I am trying to do some performance optimization for Spark job using bucketing technique. I am reading .parquet
and .csv
files and do some transformations. After I am doing bucketing and join two DataFrames. Then I am writing joined DF to parquet but I have an empty file of ~500B
instead of 500Mb
.
Blob
val readParquet = spark.read.parquet(inputP)
readParquet
.write
.format("parquet")
.bucketBy(23, "column")
.sortBy("column")
.mode(SaveMode.Overwrite)
.saveAsTable("bucketedTable1")
val firstTableDF = spark.table("bucketedTable1")
val readCSV = spark.read.csv(inputCSV)
readCSV
.filter(..)
.ordrerBy(someColumn)
.write
.format("parquet")
.bucketBy(23, "column")
.sortBy("column")
.mode(SaveMode.Overwrite)
.saveAsTable("bucketedTable2")
val secondTableDF = spark.table("bucketedTable2")
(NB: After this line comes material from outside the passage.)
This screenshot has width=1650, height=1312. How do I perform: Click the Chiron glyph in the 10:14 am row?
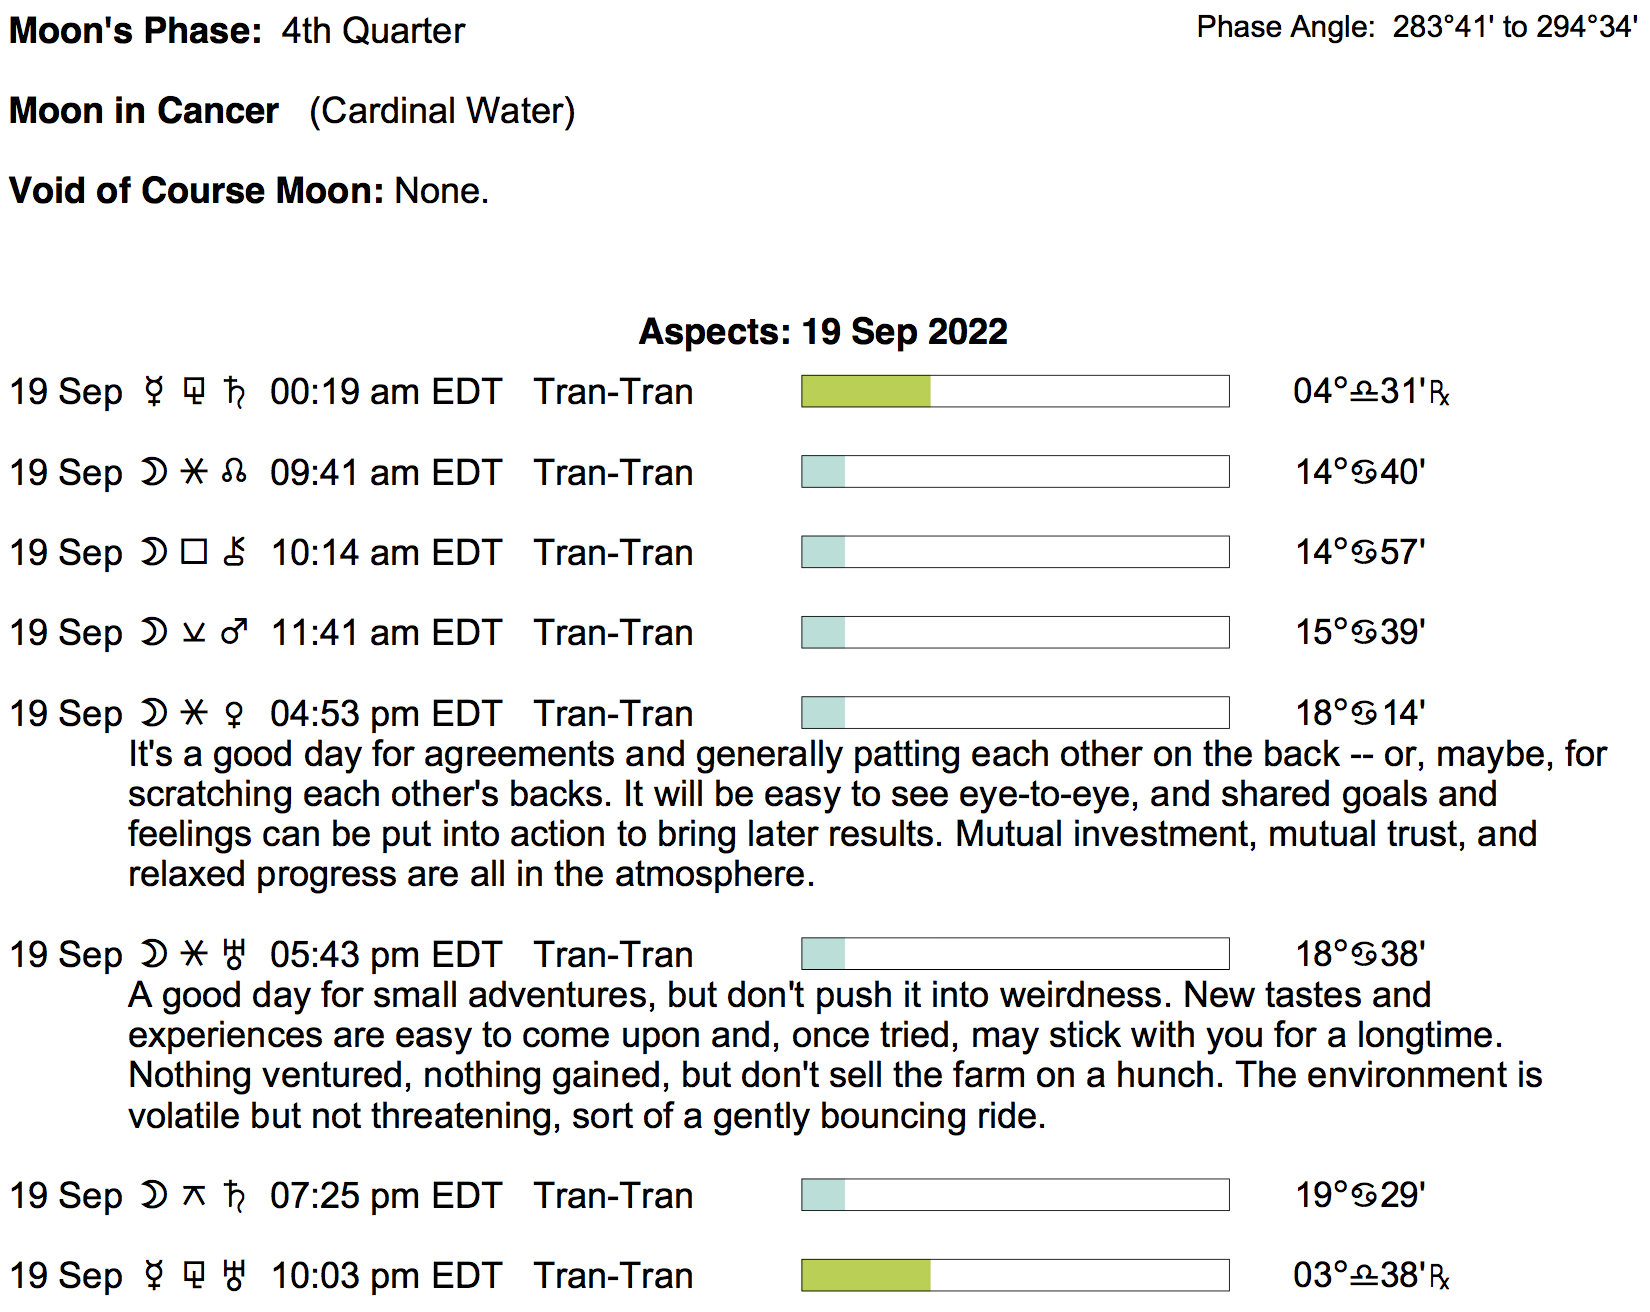tap(235, 552)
val resultDF = secondTableDF
.join(firstTableDF, Seq("column"), "fullouter")
.
.
resultDF
.coalesce(1)
.write
.mode(SaveMode.Overwrite)
.parquet(output)
When I launch Spark job in command line using ssh
I have correct result, ~500Mb
parquet file which I can see using Hive. If I run the same job using oozie workflow I have an empty file (~500 Bytes
).
When I do .show()
on my resultDF
I can see the data but I have empty parquet file.
+-----------+---------------+----------+
| col1| col2 | col3|
+-----------+---------------+----------+
|33601234567|208012345678910| LOL|
|33601234567|208012345678910| LOL|
|33601234567|208012345678910| LOL|
There is no problem writing to parquet when I am not saving data as a table. It occurs only with DF created from table.
Any suggestions ?
Thanks in advance for any thoughts!
I figured it out for my case I just added an option .option("path", "/sources/tmp_files_path")
. Now I can use bucketing and I have a data in my output files.
readParquet
.write
.option("path", "/sources/tmp_files_path")
.mode(SaveMode.Overwrite)
.bucketBy(23, "column")
.sortBy("column")
.saveAsTable("bucketedTable1")